William A. Dembski, Discovery Institue

Conservation of Information in Evolutionary Search

Conservation of Information (CoI) asserts that the amount of information a search outputs can equal but never exceed the amount of information it inputs. Mathematically, CoI sets limits on the information cost incurred when the probability of success of a targeted search gets raised from p to q (p < q), that cost being calculated in terms of the probability p/q. CoI builds on the No Free Lunch (NFL) theorems, which showed that average performance of any search is no better than blind search. CoI shows that when, for a given problem, a search outperforms blind search, it does so by incorporating an amount of information determined by the increase in probability with which the search outperforms blind search.

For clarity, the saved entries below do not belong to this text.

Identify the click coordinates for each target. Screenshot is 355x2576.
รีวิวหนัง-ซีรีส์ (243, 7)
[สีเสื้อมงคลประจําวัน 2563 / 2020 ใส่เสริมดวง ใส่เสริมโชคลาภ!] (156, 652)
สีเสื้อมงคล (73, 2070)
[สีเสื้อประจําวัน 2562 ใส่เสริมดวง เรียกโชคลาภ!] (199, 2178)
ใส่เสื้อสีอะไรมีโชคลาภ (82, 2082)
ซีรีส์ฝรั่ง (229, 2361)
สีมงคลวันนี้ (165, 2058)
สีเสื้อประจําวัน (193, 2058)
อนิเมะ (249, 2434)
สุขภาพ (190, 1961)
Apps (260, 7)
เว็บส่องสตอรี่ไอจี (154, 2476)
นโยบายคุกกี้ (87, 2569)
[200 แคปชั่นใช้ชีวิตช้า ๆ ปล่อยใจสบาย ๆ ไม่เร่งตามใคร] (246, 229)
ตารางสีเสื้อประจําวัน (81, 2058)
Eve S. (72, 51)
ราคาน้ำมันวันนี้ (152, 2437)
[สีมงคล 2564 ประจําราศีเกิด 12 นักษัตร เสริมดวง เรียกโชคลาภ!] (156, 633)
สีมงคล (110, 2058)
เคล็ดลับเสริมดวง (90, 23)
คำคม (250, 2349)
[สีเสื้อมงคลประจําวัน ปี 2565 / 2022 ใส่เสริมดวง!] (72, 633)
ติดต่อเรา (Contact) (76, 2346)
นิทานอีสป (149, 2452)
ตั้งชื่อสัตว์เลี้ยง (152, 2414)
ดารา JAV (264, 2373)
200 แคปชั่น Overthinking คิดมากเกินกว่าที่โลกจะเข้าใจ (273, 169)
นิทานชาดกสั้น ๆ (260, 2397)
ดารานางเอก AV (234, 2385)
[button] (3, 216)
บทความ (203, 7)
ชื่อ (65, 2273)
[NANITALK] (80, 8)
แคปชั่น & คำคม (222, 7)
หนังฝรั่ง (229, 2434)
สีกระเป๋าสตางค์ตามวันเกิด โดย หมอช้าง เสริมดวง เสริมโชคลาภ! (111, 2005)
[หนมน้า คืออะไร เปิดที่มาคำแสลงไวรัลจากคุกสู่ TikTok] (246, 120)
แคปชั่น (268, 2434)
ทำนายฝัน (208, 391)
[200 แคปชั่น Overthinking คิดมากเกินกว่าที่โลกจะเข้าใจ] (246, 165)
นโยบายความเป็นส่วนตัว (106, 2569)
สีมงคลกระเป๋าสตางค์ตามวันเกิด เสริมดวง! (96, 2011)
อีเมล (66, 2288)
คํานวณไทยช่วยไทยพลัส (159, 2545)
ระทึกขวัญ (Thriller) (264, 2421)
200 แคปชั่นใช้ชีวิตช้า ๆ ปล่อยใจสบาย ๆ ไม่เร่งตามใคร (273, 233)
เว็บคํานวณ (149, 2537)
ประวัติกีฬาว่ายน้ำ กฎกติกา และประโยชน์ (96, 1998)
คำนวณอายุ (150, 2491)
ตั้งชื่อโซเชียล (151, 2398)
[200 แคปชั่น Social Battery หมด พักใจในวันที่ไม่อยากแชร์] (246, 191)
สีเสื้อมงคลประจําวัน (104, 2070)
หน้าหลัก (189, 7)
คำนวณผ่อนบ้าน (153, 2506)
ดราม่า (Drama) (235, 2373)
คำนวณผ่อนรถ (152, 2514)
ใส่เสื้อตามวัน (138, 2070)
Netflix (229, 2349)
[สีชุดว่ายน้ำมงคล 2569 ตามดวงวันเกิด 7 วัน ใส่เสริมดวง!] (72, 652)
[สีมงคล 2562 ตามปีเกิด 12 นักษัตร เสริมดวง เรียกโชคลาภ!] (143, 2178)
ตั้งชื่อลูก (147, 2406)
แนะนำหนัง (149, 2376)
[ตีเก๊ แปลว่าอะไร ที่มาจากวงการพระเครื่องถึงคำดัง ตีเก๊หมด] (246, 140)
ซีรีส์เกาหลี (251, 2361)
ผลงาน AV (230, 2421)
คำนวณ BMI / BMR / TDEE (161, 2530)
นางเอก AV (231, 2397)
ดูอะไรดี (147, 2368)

CoI applies to evolutionary search, showing that natural selection cannot create the information that enables evolution to be successful, but at best redistributes already existing information. CoI has implications for teleology in nature, consistent with natural teleological laws mooted in Thomas Nagel’s Mind & Cosmos.

Venue. Discussion over bag lunch first. Watch this space for more developments in Conservation of Information (CoI). Note:  “natural selection cannot create the information that enables evolution to be successful, but at best redistributes already existing information.”  Redistributing existing information is pretty much what horizontal gene transfer (HGT) does. Follow UD News at Twitter!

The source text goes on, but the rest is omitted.